_EXERCISE AIM_.
Exactly the lines from the one holding "The width and height of the screenshot is (923, 488)." through the last line of the listing below must appear in the answer, and no pictures.

─── MATERIALS PROVIDED

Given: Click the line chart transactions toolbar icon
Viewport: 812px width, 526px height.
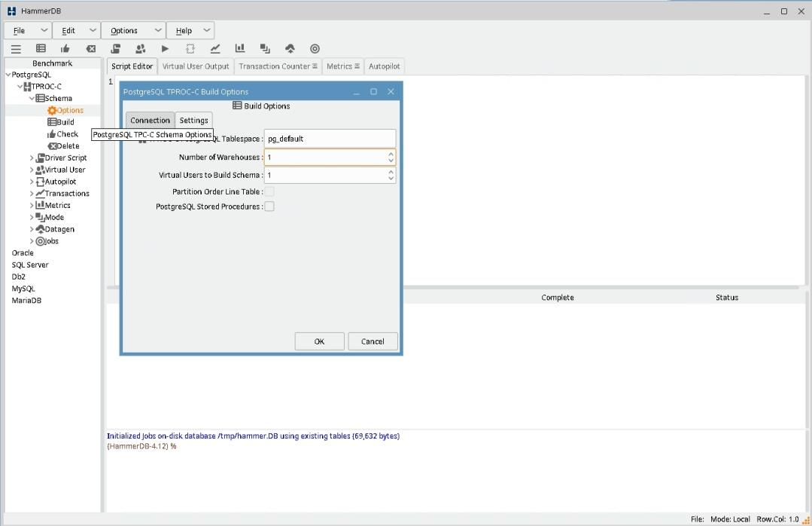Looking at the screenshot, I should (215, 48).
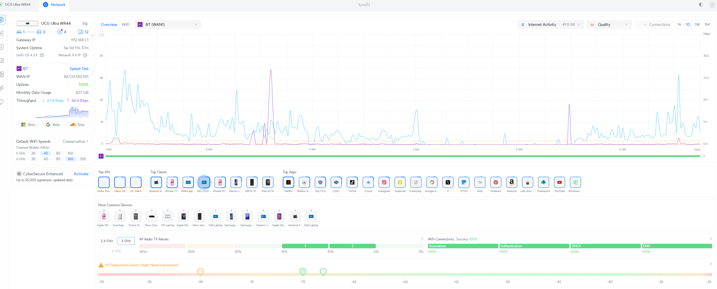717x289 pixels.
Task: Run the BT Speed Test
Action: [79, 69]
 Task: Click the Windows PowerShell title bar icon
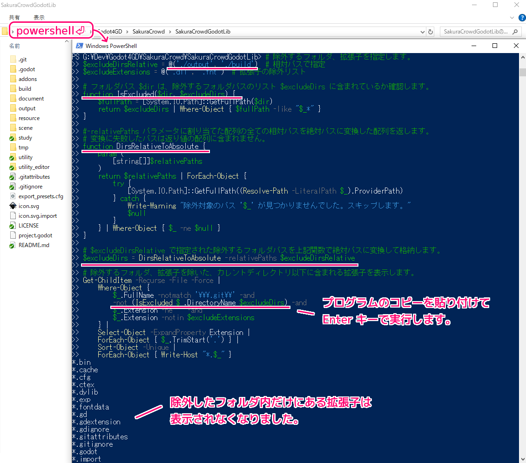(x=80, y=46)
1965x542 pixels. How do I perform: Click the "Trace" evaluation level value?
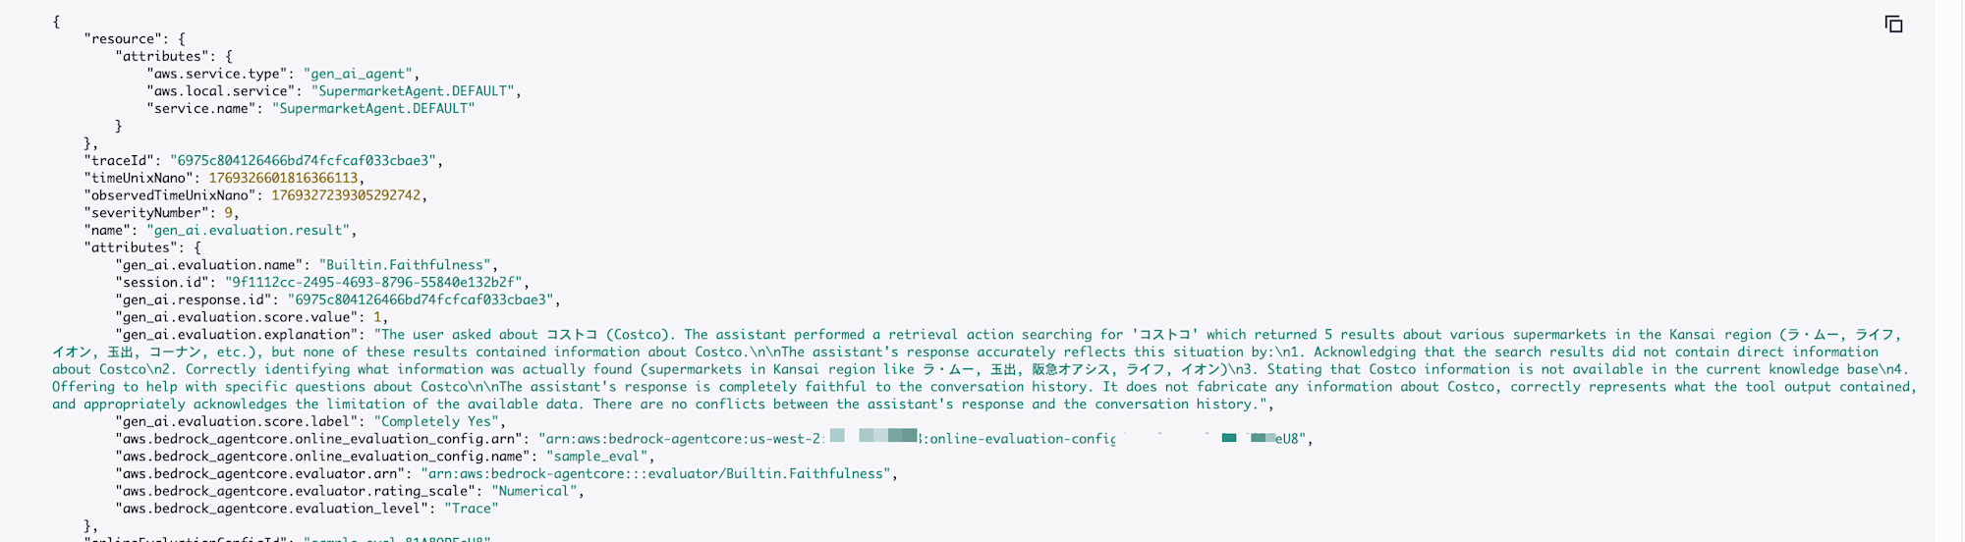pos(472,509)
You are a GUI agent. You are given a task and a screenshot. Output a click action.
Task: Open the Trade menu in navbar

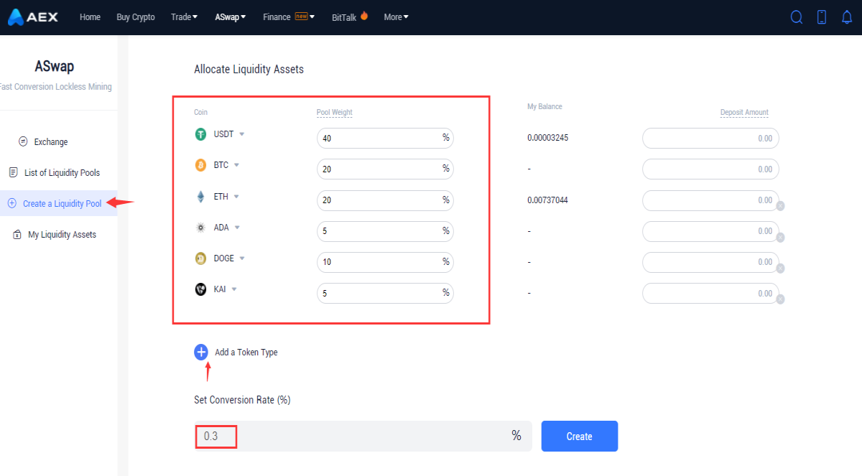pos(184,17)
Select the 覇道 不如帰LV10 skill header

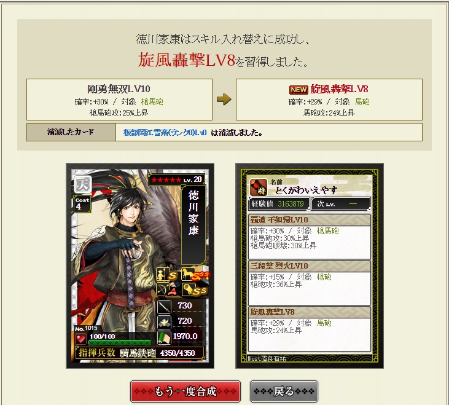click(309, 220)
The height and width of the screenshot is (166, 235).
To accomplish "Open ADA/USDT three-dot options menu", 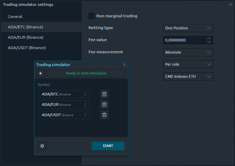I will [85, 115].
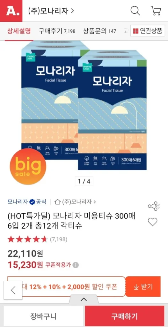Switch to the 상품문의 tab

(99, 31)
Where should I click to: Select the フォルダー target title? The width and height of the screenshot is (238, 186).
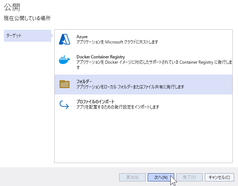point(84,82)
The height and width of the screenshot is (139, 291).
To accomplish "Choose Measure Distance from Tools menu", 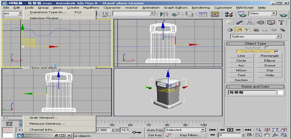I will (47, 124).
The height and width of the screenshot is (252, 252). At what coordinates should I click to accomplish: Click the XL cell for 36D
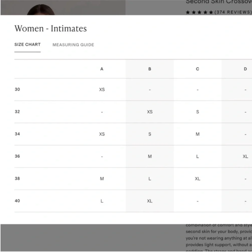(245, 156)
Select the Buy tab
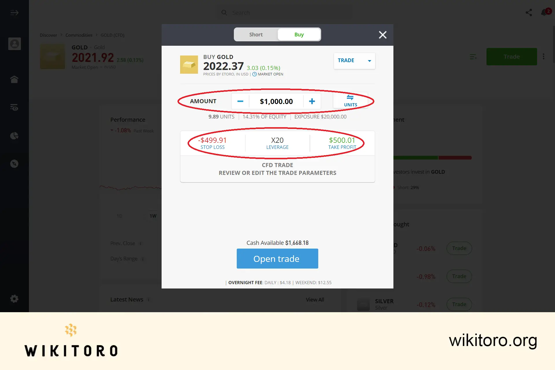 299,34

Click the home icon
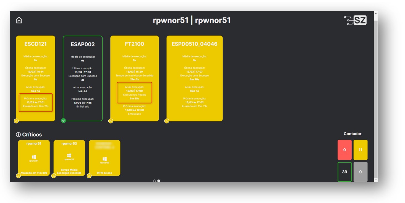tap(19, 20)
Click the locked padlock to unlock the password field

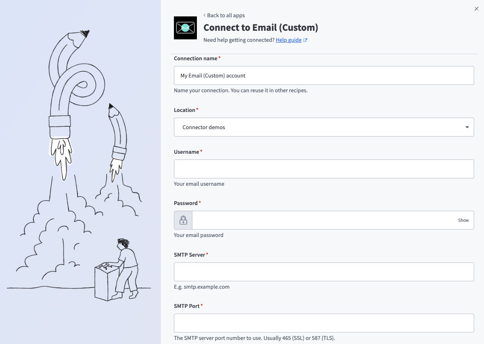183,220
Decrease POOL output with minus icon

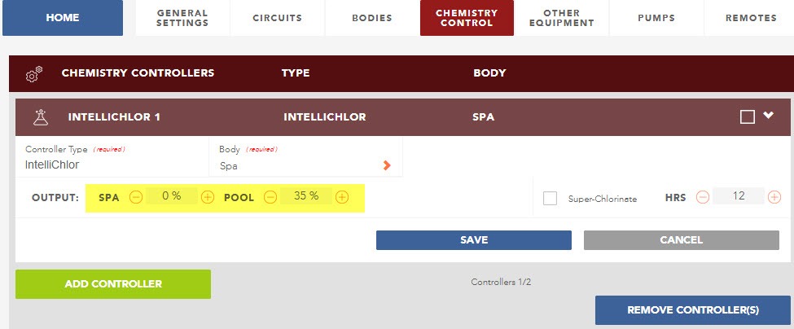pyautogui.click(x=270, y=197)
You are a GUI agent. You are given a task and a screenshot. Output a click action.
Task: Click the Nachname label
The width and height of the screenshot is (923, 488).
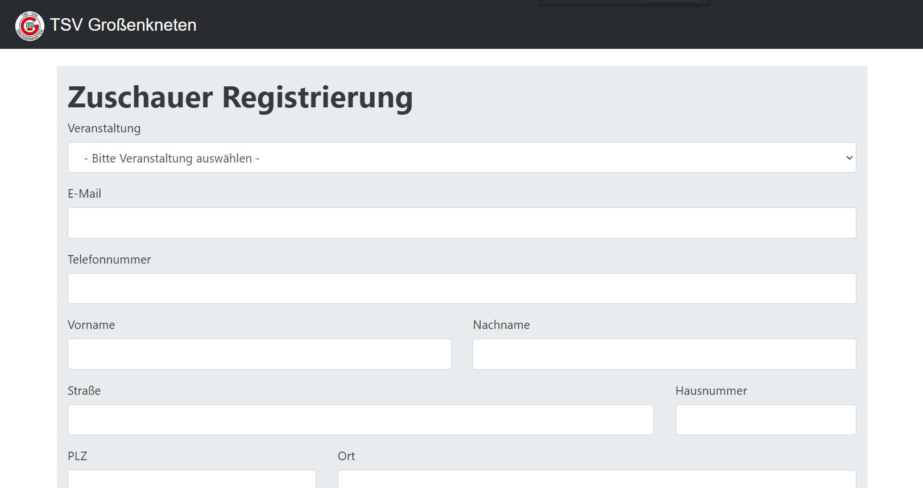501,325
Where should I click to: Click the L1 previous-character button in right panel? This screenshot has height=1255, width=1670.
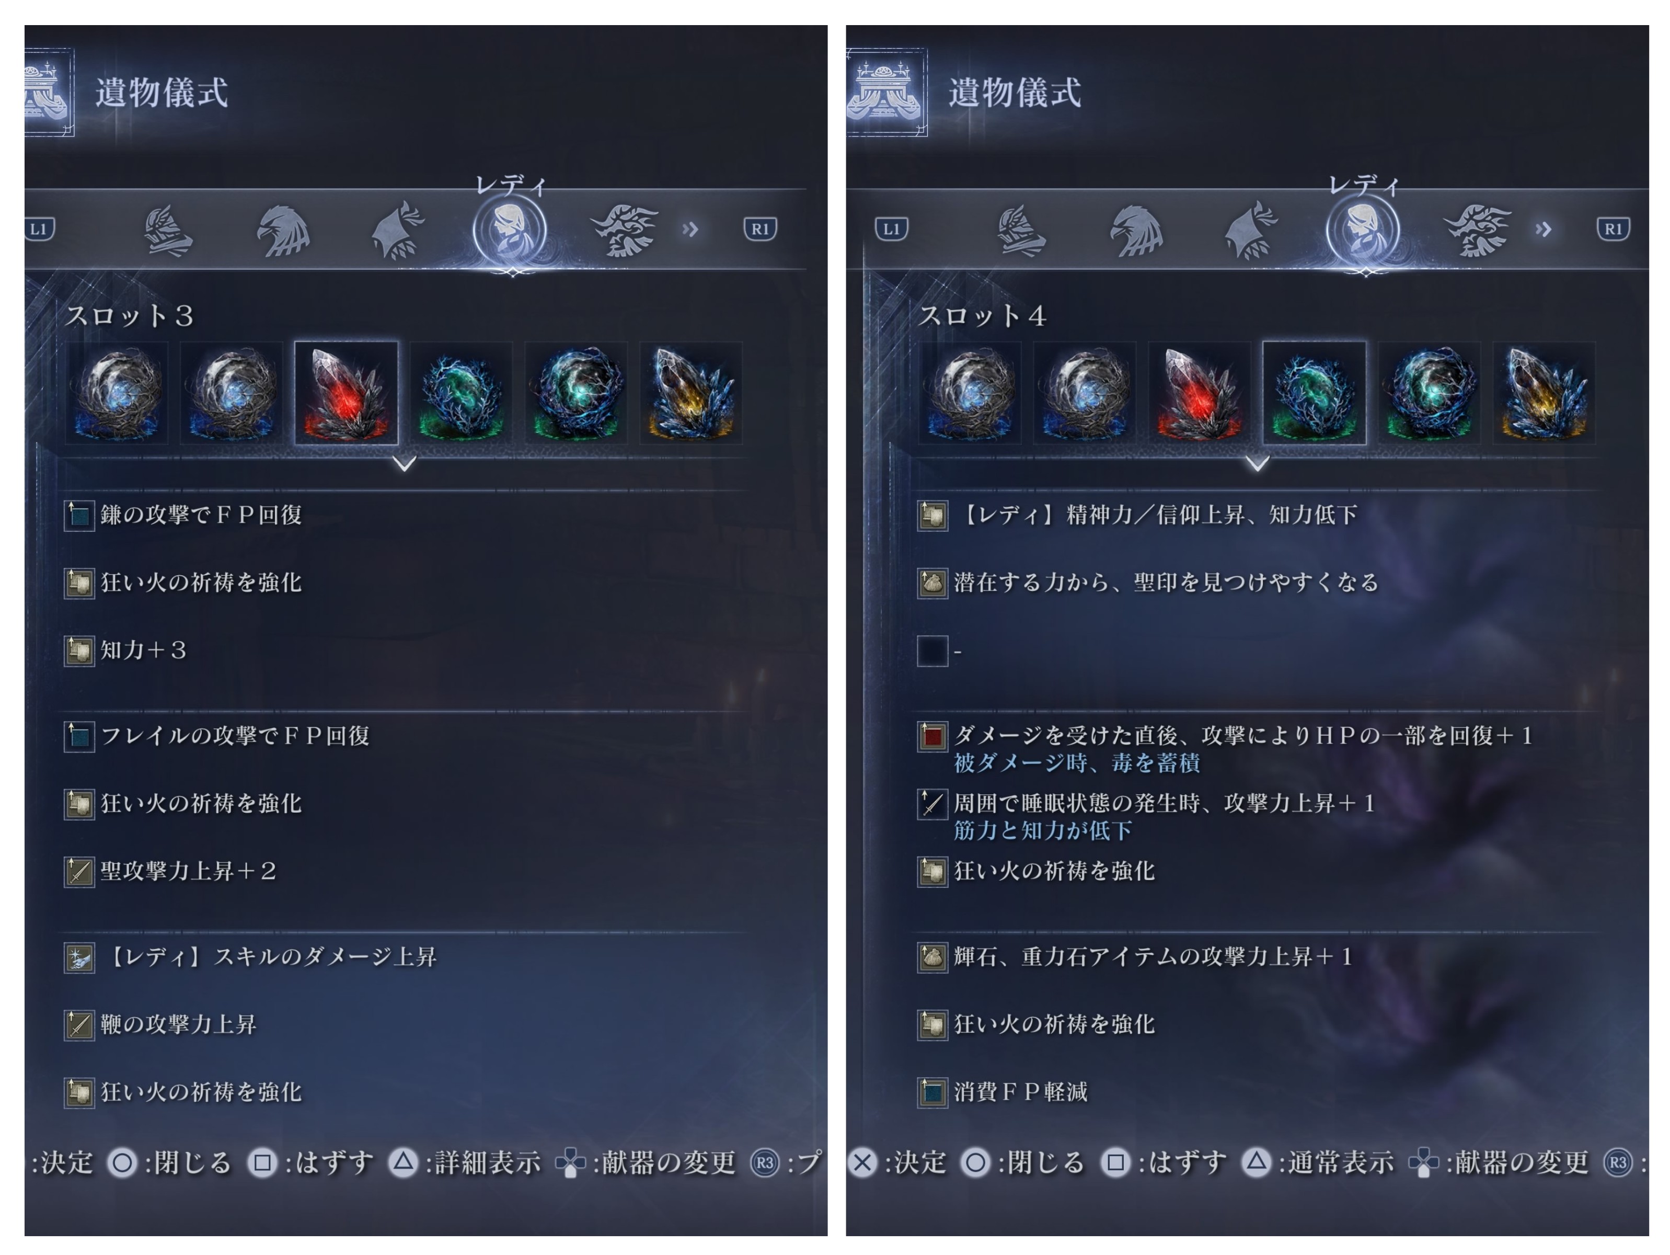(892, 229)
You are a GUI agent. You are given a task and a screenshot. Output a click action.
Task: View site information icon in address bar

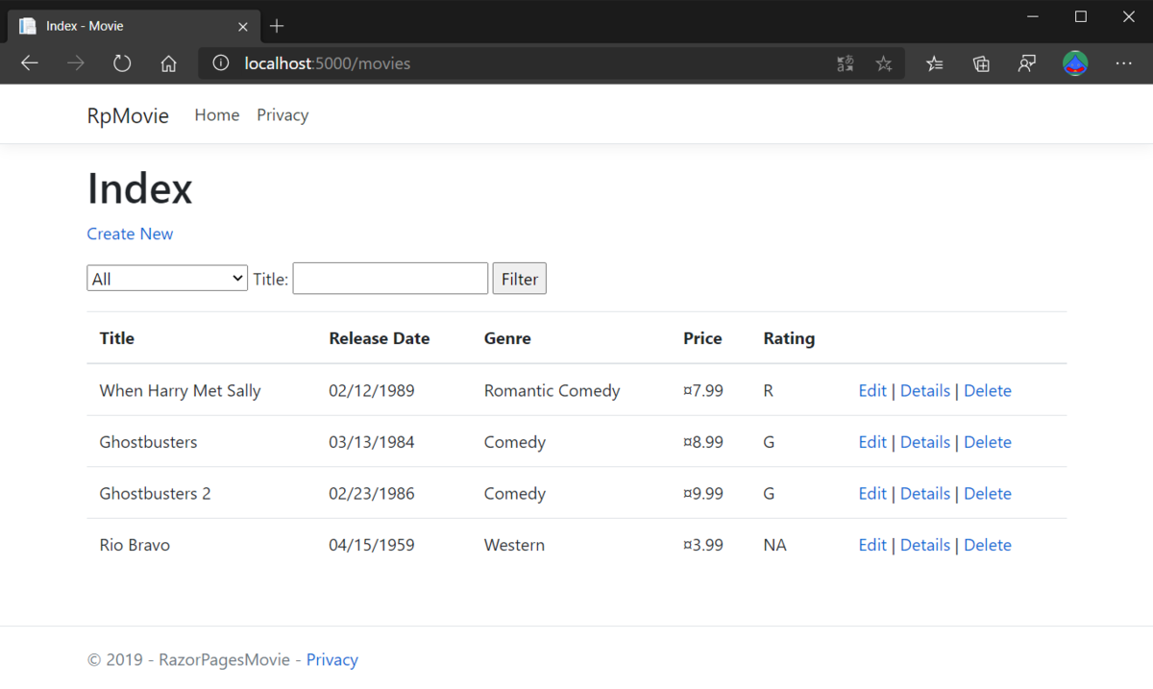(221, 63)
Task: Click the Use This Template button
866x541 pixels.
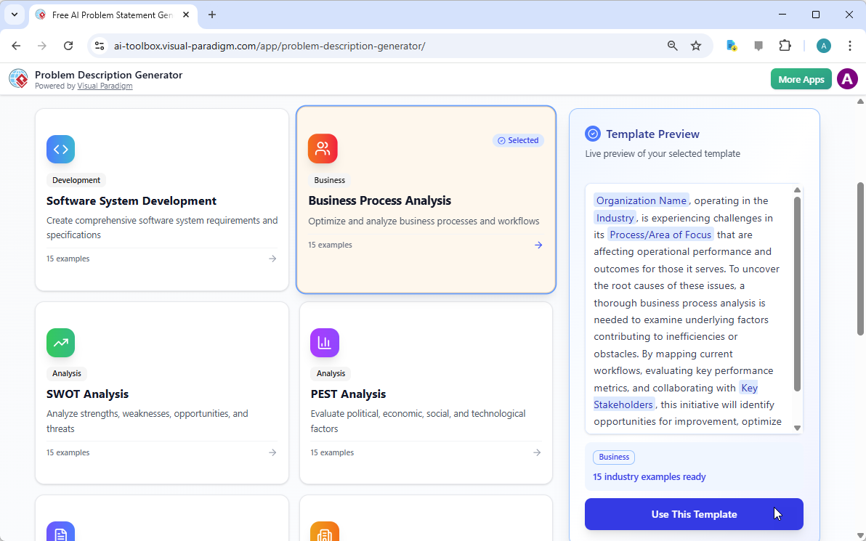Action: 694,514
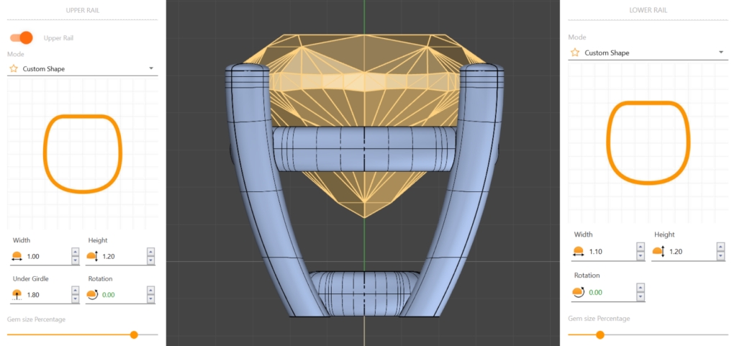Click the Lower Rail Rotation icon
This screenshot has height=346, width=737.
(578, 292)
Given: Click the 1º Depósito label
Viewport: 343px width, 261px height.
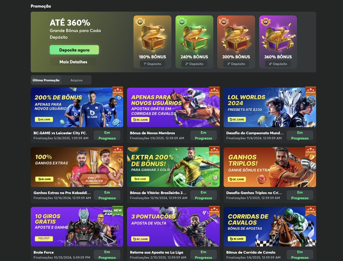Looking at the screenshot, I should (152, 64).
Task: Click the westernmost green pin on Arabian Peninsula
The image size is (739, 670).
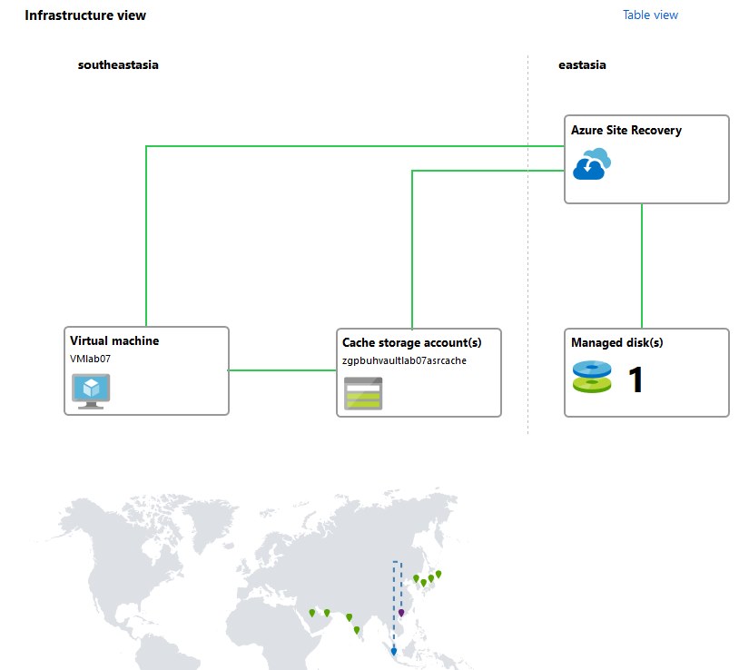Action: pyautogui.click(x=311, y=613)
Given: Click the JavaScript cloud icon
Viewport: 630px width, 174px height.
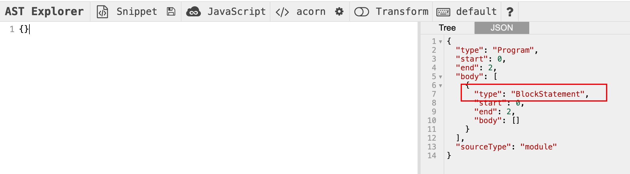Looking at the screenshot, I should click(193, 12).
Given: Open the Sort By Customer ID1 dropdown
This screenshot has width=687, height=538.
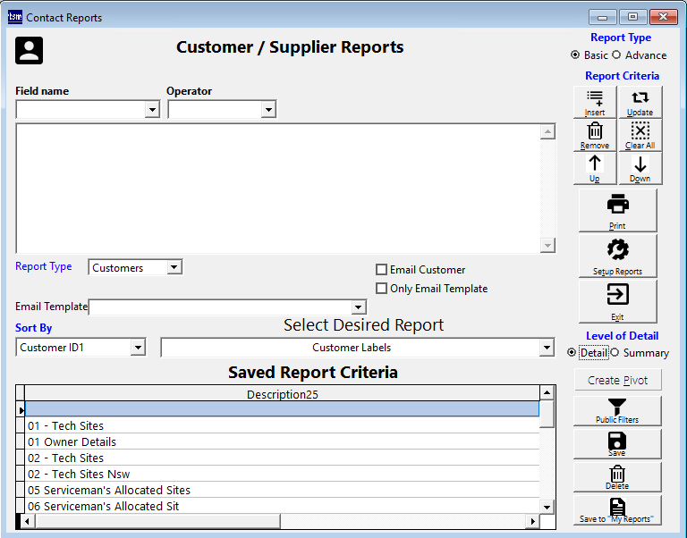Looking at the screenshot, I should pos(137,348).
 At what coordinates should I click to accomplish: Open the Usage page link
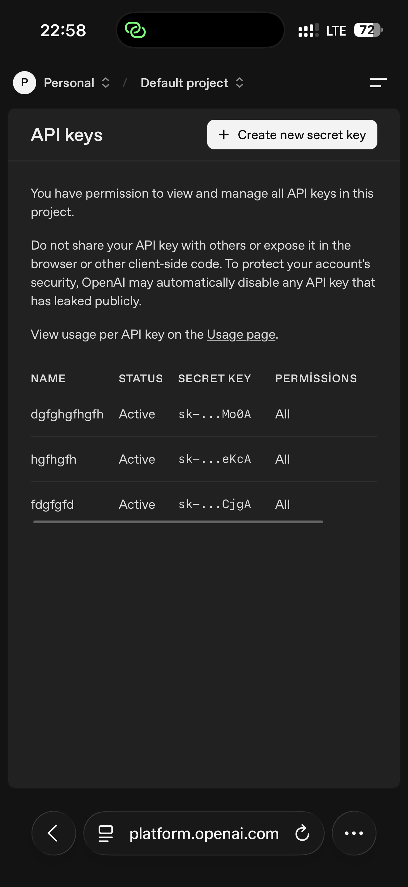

──────

_YOUR RESPONSE_.
The width and height of the screenshot is (923, 488).
501,325
Where should I click to: Click the L1 previous-character button in right panel? This screenshot has height=1255, width=1670.
(892, 229)
You are a GUI agent. You are given a task and a screenshot. Output a click action.
Task: View site information icon in address bar

(221, 63)
Task: Click the Use This Template button
866x541 pixels.
Action: 694,514
Click the Lower Rail Rotation icon
This screenshot has height=346, width=737.
(578, 292)
Given: Click the 1º Depósito label
Viewport: 343px width, 261px height.
Looking at the screenshot, I should (152, 64).
Task: Click the westernmost green pin on Arabian Peninsula
The image size is (739, 670).
Action: pyautogui.click(x=311, y=613)
Given: Click the JavaScript cloud icon
Viewport: 630px width, 174px height.
Looking at the screenshot, I should click(193, 12).
Given: Open the Sort By Customer ID1 dropdown
This screenshot has width=687, height=538.
Looking at the screenshot, I should pos(137,348).
 At what coordinates should I click to accomplish: Open the Usage page link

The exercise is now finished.